[Input data]

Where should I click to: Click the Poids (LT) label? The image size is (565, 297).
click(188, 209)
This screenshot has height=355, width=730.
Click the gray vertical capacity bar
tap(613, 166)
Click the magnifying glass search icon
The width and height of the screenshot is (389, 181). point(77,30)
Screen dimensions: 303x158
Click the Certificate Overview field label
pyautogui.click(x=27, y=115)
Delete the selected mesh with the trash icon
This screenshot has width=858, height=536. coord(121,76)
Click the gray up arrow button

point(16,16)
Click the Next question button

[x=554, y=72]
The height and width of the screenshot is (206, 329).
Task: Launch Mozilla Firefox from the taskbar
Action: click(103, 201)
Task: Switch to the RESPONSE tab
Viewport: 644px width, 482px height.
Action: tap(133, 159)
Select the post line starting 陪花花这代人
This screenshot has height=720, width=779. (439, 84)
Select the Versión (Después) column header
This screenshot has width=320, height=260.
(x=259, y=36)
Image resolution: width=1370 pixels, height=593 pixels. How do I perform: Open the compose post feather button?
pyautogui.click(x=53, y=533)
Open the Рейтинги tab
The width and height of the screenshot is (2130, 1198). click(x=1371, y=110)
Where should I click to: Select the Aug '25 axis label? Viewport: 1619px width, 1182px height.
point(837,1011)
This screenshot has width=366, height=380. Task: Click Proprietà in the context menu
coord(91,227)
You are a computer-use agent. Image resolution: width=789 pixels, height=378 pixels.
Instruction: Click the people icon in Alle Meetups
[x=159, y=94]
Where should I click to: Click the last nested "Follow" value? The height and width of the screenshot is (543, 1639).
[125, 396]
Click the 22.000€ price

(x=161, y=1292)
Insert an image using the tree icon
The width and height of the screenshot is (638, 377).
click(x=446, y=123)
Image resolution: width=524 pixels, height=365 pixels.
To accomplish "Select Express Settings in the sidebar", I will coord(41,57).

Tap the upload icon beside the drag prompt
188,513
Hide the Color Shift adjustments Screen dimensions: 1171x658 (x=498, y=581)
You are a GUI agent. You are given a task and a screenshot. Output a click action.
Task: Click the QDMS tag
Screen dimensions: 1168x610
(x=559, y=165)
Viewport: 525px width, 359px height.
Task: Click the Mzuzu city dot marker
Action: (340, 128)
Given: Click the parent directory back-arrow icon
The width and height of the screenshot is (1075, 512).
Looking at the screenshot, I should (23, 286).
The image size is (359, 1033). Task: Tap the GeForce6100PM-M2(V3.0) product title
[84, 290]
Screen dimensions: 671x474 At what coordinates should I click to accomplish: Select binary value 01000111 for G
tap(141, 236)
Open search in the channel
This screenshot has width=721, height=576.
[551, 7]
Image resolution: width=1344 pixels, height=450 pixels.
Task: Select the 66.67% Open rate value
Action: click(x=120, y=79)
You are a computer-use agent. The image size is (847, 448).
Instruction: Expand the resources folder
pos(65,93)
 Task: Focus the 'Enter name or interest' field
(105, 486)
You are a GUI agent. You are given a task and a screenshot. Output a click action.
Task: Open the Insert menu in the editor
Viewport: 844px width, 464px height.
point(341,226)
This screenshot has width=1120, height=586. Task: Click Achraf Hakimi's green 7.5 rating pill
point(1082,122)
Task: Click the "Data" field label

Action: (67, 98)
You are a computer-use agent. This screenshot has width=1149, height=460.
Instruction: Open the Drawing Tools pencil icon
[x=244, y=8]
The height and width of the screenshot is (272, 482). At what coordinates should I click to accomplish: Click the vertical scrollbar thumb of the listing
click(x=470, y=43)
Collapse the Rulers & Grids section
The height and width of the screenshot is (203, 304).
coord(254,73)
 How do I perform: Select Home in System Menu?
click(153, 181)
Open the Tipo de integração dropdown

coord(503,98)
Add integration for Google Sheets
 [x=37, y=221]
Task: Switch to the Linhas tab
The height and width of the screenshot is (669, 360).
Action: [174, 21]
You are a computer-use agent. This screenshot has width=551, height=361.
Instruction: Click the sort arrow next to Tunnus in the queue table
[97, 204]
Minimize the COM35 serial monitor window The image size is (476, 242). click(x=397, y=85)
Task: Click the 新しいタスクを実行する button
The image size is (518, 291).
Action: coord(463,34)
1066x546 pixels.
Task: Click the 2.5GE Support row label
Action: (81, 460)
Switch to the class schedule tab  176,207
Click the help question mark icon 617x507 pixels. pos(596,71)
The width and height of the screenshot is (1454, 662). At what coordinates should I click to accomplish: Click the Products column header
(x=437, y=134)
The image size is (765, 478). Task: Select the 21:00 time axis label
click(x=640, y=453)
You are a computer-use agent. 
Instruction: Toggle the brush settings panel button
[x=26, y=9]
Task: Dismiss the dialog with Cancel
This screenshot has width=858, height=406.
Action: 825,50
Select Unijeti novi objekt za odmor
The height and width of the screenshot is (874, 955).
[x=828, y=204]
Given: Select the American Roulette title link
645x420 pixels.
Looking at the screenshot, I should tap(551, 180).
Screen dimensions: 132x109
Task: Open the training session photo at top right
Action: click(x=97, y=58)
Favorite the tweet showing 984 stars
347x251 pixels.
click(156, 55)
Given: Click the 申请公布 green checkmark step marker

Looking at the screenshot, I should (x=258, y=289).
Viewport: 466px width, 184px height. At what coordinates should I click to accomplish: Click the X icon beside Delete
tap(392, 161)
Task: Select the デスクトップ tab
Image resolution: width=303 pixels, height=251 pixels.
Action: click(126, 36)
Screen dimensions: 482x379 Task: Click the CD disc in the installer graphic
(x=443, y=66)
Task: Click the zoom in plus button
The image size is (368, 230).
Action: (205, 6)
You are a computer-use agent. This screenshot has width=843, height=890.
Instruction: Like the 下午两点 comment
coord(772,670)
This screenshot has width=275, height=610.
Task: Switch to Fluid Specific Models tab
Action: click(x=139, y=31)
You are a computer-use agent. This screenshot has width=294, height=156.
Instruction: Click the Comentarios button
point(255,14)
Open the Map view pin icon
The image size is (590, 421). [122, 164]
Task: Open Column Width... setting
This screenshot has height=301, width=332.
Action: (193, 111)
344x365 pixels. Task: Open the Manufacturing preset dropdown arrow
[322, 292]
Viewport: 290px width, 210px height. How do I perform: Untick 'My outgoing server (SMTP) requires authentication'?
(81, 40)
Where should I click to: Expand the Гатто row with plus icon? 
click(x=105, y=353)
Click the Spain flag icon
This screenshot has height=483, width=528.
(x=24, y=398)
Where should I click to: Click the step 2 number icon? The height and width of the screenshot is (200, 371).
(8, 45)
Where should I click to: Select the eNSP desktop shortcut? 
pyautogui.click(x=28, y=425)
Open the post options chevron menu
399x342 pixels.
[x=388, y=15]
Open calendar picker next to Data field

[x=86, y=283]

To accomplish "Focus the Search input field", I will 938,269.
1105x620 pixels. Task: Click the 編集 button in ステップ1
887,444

[/Input data]

§ Work item
Check every line above for the word "computer" and copy those that have it.

§ Solved problem
You are a computer-use agent. Image resolution: width=789 pixels, height=378 pixels.
You are a computer-use agent. The image size is (847, 448).
You are a computer-use agent. This screenshot has width=1149, height=460.
You are a computer-use agent. This screenshot has width=551, height=361.
You are a computer-use agent. 
You are a computer-use agent. This screenshot has width=843, height=890.
You are a computer-use agent. This screenshot has width=294, height=156.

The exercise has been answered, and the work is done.